### WORK INSTRUCTIONS
Below are the records; give the number of their lines that contain the word "click" and nothing more.

### DATA FOR THIS EXERCISE
....

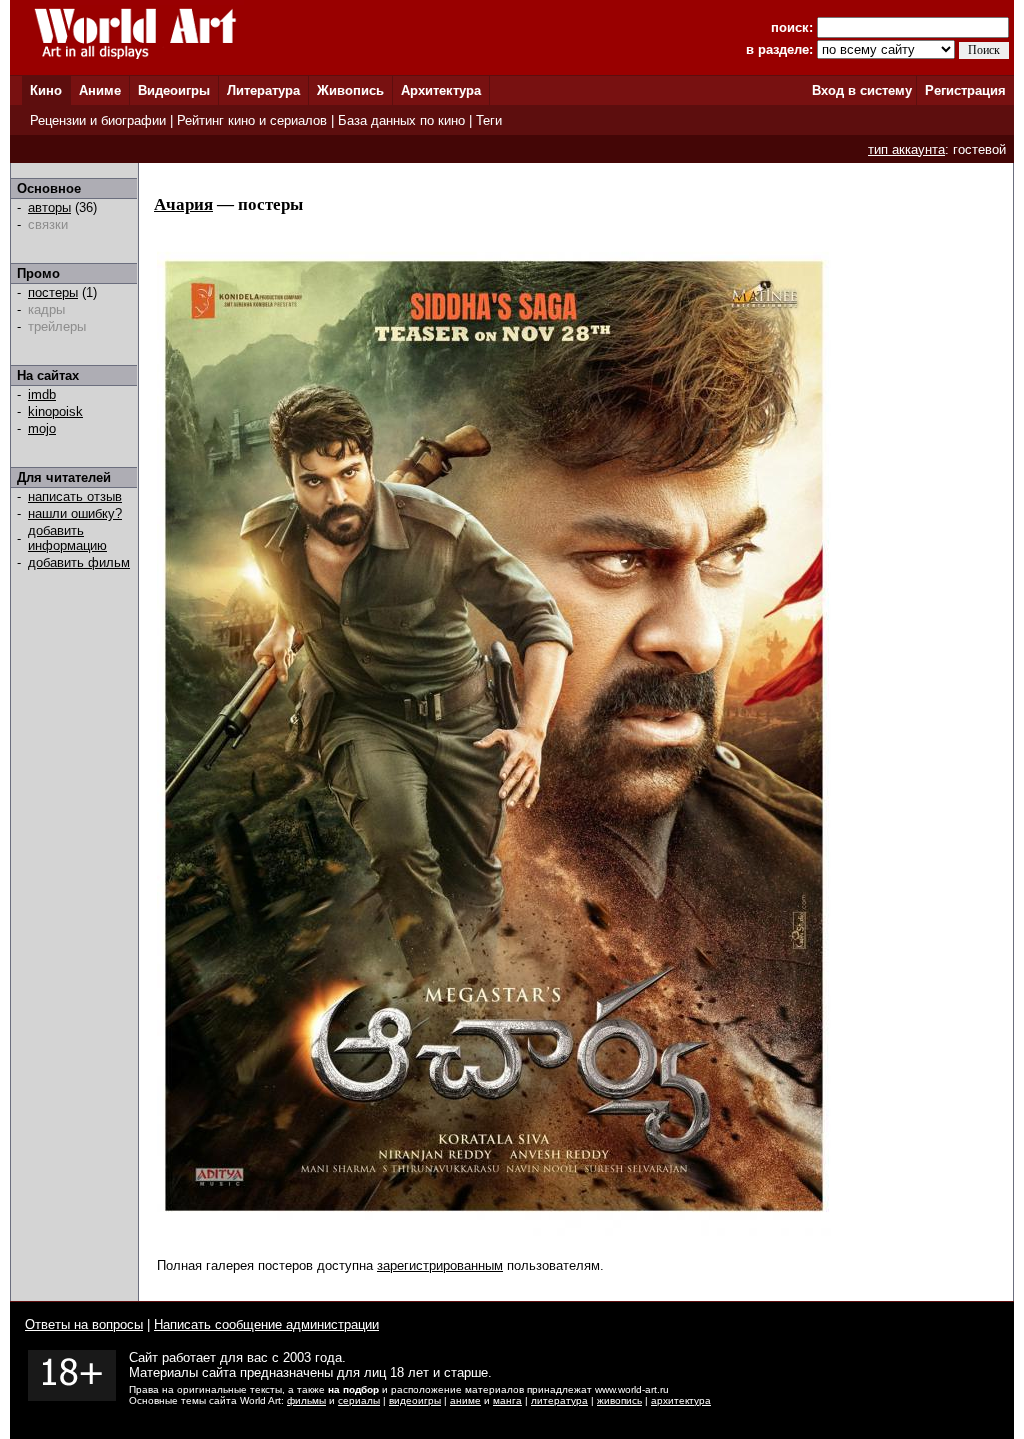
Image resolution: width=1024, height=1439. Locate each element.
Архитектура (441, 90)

....

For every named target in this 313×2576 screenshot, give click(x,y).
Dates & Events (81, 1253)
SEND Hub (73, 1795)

....

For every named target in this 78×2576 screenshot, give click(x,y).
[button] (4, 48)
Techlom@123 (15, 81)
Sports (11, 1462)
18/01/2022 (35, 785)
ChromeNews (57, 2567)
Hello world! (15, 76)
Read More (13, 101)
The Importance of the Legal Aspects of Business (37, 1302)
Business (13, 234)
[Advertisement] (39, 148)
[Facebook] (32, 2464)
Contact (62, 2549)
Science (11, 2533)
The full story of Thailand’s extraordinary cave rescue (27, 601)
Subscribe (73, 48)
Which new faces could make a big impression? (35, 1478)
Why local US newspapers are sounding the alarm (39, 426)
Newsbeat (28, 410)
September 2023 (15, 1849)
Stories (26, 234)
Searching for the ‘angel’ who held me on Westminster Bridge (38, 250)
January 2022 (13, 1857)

....

### SOLUTION TO THE PROBLEM
2